Which lines in the material below contain the string "screenshot" with matching case? Select each of those lines and copy it in full.
─── INPUT ROWS
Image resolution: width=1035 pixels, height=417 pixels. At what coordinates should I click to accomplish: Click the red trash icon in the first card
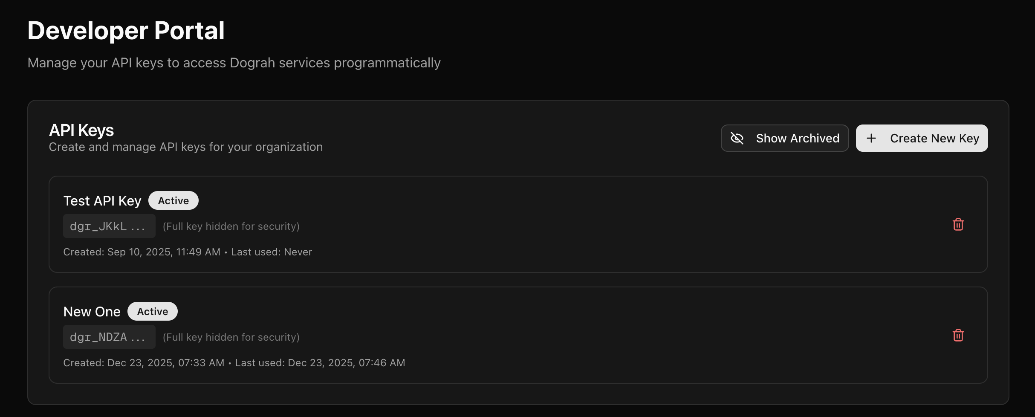[x=958, y=225]
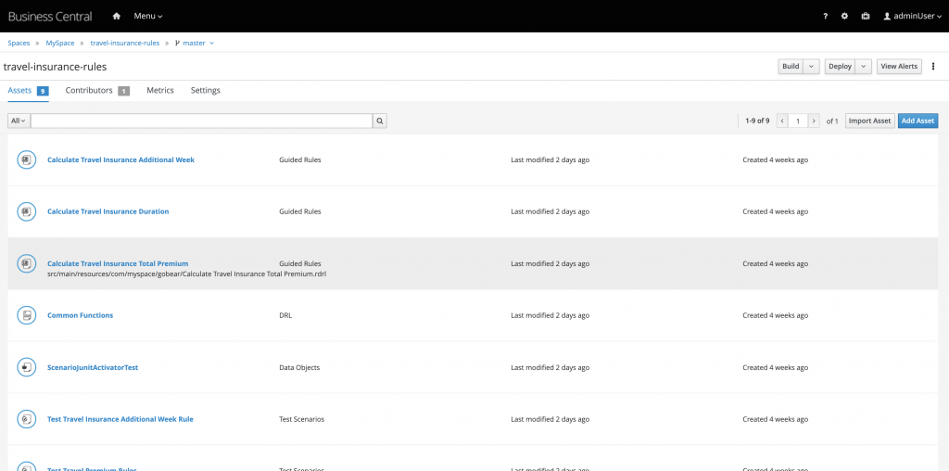The image size is (949, 471).
Task: Open the All filter dropdown
Action: (x=19, y=121)
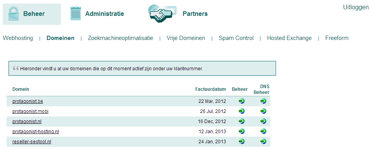Open DNS Beheer icon for reseller-seotool.nl

click(x=263, y=142)
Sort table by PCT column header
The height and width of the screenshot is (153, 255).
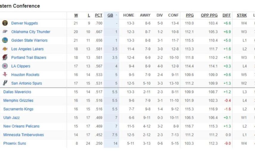(98, 15)
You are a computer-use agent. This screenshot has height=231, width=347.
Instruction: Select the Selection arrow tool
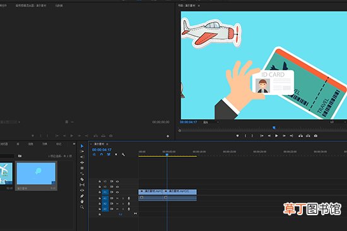[x=82, y=146]
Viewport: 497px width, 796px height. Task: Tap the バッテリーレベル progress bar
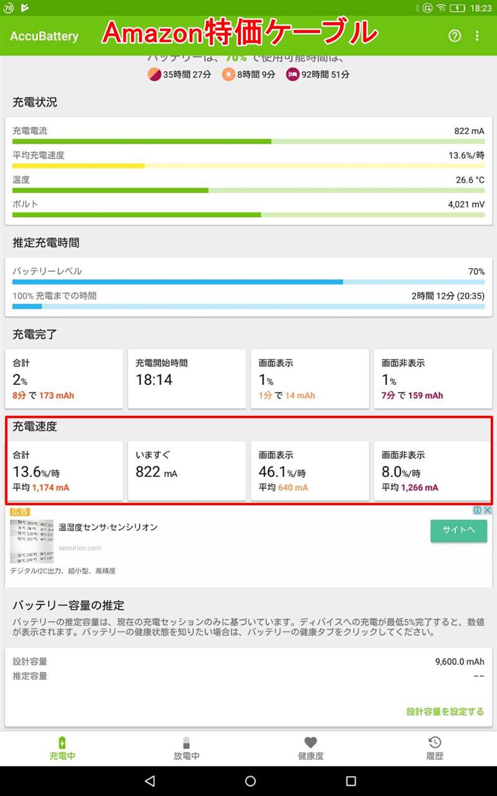(x=248, y=282)
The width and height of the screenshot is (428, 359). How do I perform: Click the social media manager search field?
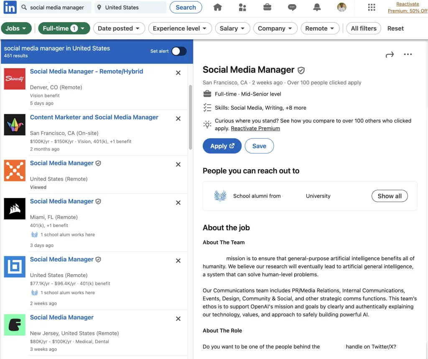coord(56,8)
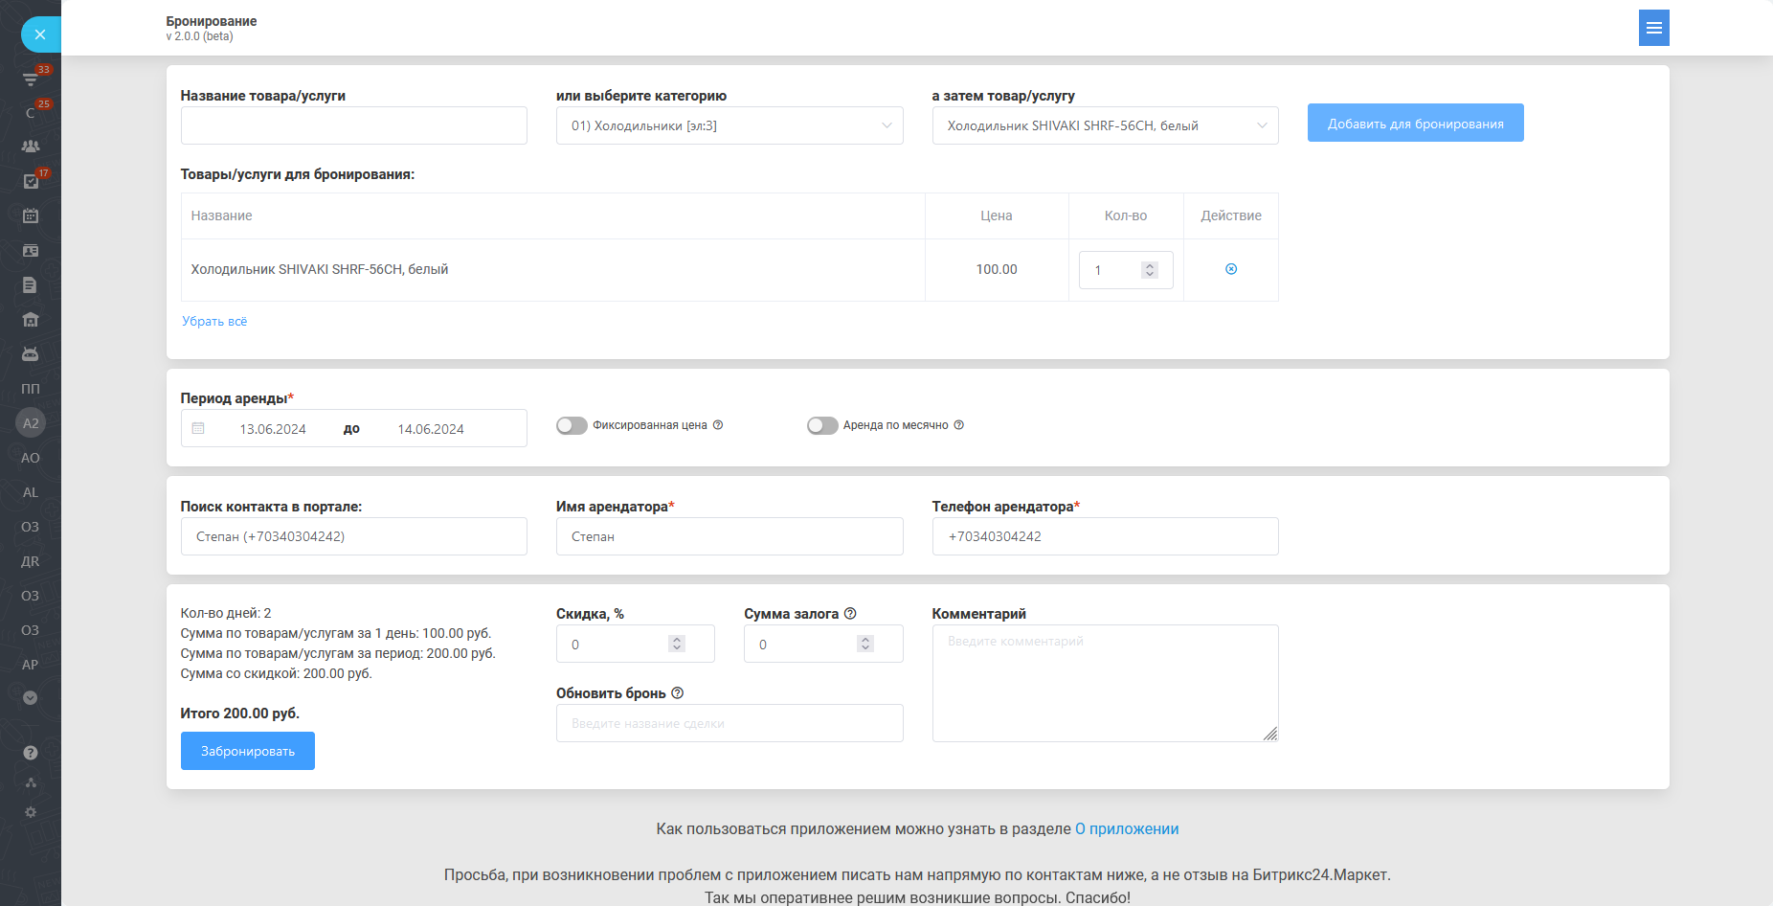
──────
(PROBLEM SOLUTION)
The height and width of the screenshot is (153, 255).
You are a computer-use agent. This screenshot has height=231, width=347.
The width and height of the screenshot is (428, 359). How do I perform: Click the social media manager search field?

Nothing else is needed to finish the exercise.